B.A.T.M.A.N. advanced¶
B.A.T.M.A.N. advanced (often referenced as batman-adv) is an implementation of the B.A.T.M.A.N. routing protocol in form of a linux kernel module operating on layer 2. The rest of this document will explain the conceptual details and their implications. If you are looking for explanations on how to use the module, please consult our quick start guide.
Layer 2 ?¶
Most other wireless routing protocol implementations (e.g. the batman daemon) operate on layer 3 which means they exchange routing information by sending UDP packets and bring their routing decision into effect by manipulating the kernel routing table. Batman-adv operates entirely on ISO/OSI Layer 2 - not only the routing information is transported using raw ethernet frames but also the data traffic is handled by batman-adv. It encapsulates and forwards all traffic until it reaches the destination, hence emulating a virtual network switch of all nodes participating. Therefore all nodes appear to be link local and are unaware of the network's topology as well as unaffected by any network changes.
The easiest way to think about a batman-adv mesh network is to imagine it as a distributed switch. Each system (often called "node") running batman-adv is equal to a switch port.
Each node is running an instance of batman-adv. Such an instance is a virtual network interface (often called "bat0") which looks to the system like a switch port that allows access to the distributed switch. The actual details of the (direct or indirect) communication between the nodes is then hidden behind the "bat0" network interface.
To make communication possible between the different bat0 interfaces on the different nodes, batman-adv relies on ethernet compatible network interfaces which gets attached to bat0 as so called (lower) hard interfaces. This concept should already be known by Linux bridges
The node3 in the last picture can now communicate with node2 even when the wifi link via its "mesh0" interface to node2 would be too weak to transport data over it. The node1 can be used in this scenario to forward traffic between node3 and node1. The data would be transported via the (often quite stable) ethernet interface "eth0". And node1 can talk to node2 via the "mesh0" interface. And batman-adv handles all these things internally and the upper layers can simply use the bat0 like any other network interface.
This also means that any other interface can be bridged to the bat0 interface. Another ethernet interface ("eth1" in this example) can be used to grant a non batman-adv aware client connectivity to node1, node2, node3 or other non batman-adv aware clients.

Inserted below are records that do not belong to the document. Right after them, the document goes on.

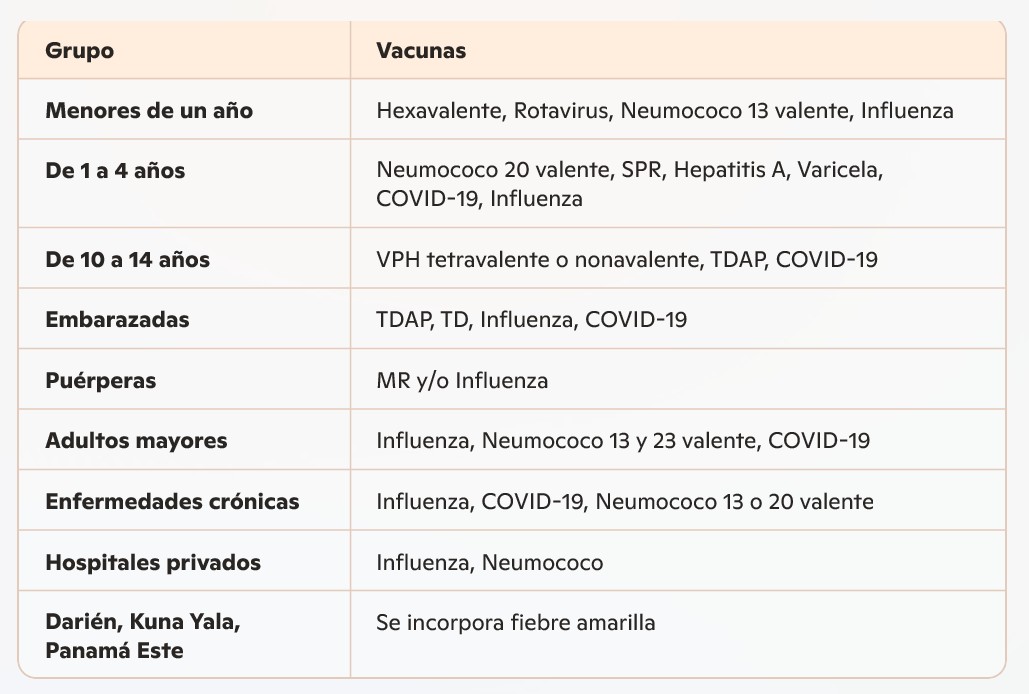Select the Enfermedades crónicas row label
1029x694 pixels.
coord(172,501)
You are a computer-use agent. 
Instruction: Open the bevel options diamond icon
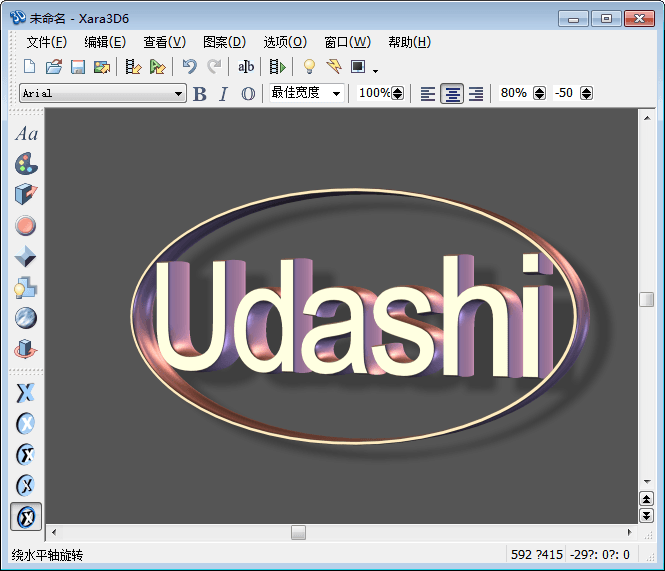(26, 257)
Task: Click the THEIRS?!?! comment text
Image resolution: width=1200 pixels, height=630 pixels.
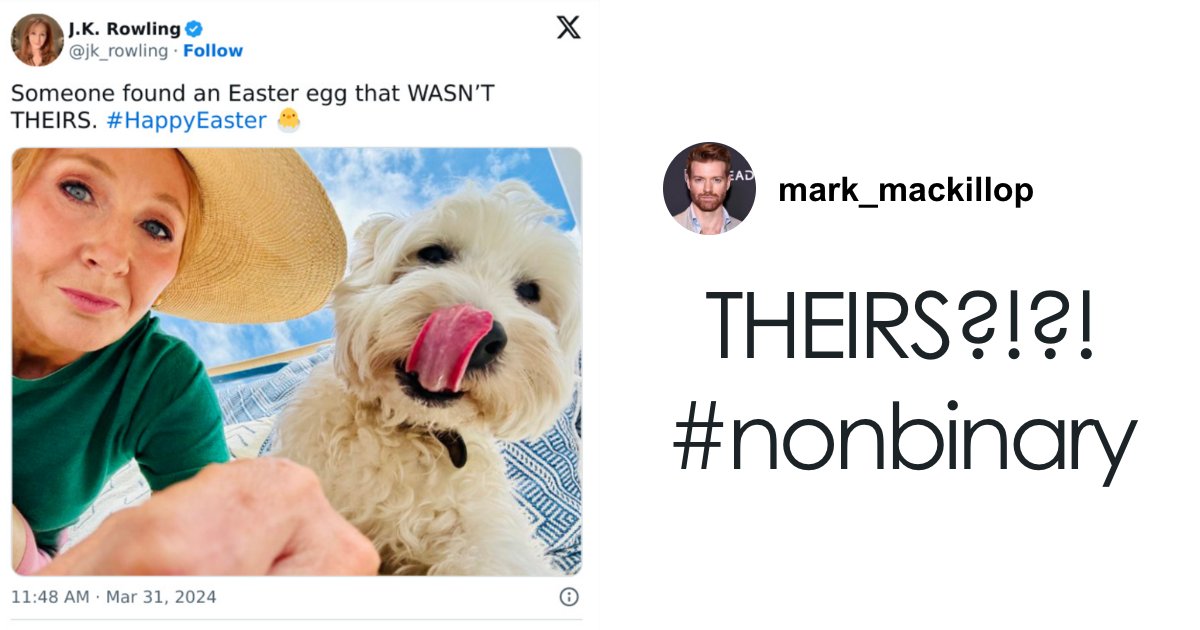Action: click(901, 330)
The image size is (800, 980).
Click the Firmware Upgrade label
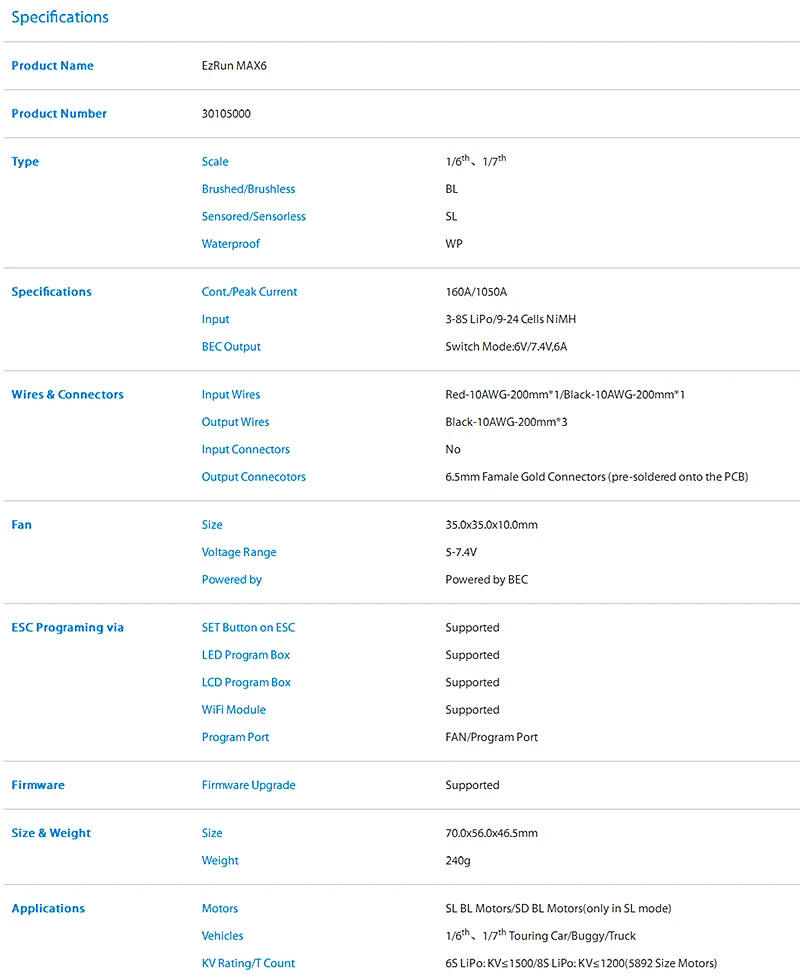coord(249,785)
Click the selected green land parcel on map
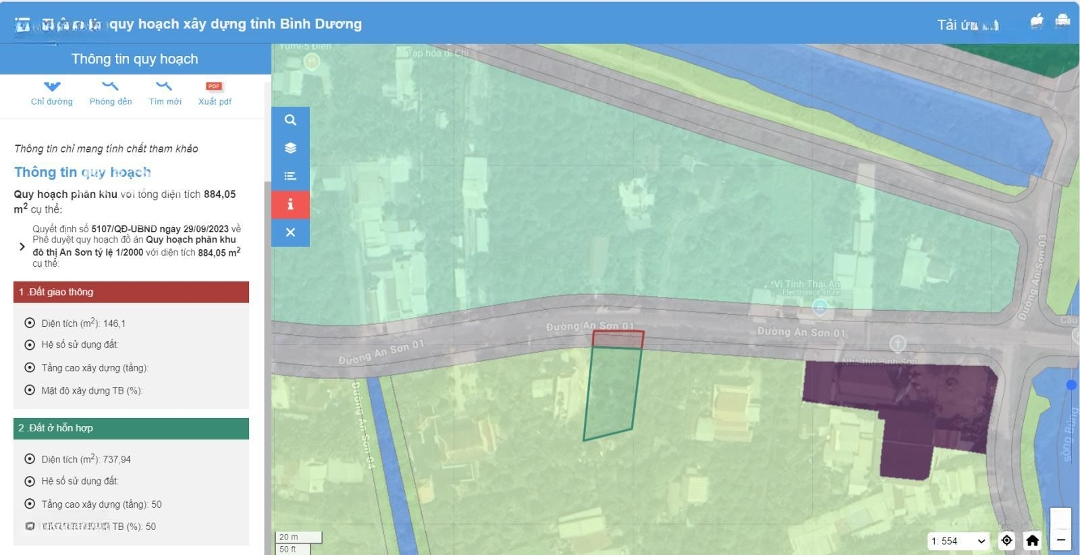The width and height of the screenshot is (1080, 555). click(x=612, y=393)
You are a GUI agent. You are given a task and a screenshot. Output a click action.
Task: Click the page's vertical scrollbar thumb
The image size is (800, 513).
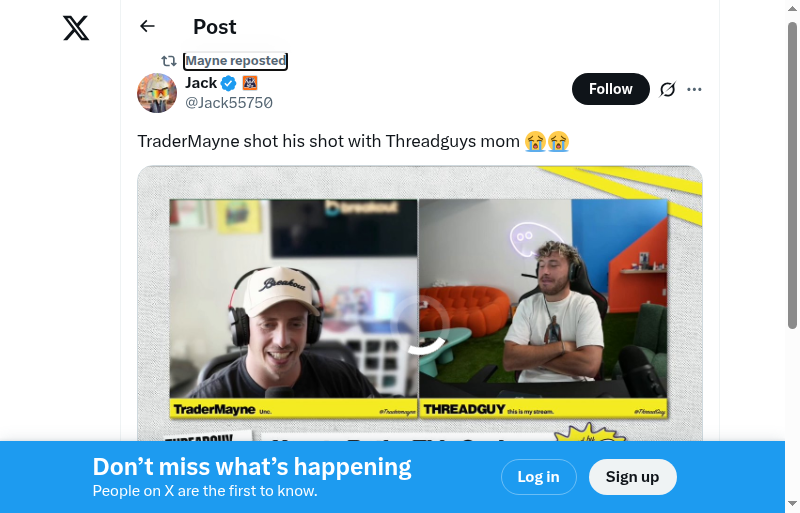(792, 175)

The same is true for wifi clients which connect to a bridge accesspoint interface.
In this example, the blue wifi-client on node2 should be able to talk to the red ethernet client on node3. Even when they both don't have any knowledge about batman-adv or the medium (ethernet vs. wifi) of the remote client.
This design bears some interesting characteristics:- network-layer agnostic - you can run whatever you wish on top of batman-adv: IPv4, IPv6, DHCP, IPX ..
- nodes can participate in a mesh without having an IP
- easy integration of non-mesh (mobile) clients (no manual HNA fiddling required)
- roaming of non-mesh clients
- optimizing the data flow through the mesh (e.g. interface alternating, multicast, forward error correction, etc)
- running protocols relying on broadcast/multicast over the mesh and non-mesh clients (Windows neighborhood, mDNS, streaming, etc)
A kernel module ?¶
A layer 2 routing protocol also has to handle the data traffic because usually one can't route/forward ethernet packets. Processing packets in userland is very expensive in terms of CPU cycles, as each packet has to be read() and write() to the kernel and back, which limits the sustainable bandwidth especially on low-end devices. To have good support for these devices as well, we implemented batman-adv as a kernel driver. It introduces a negligible packet processing overhead even under a high load.
batctl ?¶
To still have a handy tool to configure & debug the batman-adv kernel module, the batctl tool was developed. It offers a convenient interface to all the module's settings as well as status information. It also contains a layer 2 version of ping, traceroute and tcpdump, since the virtual network switch is completely transparent for all protocols above layer 2.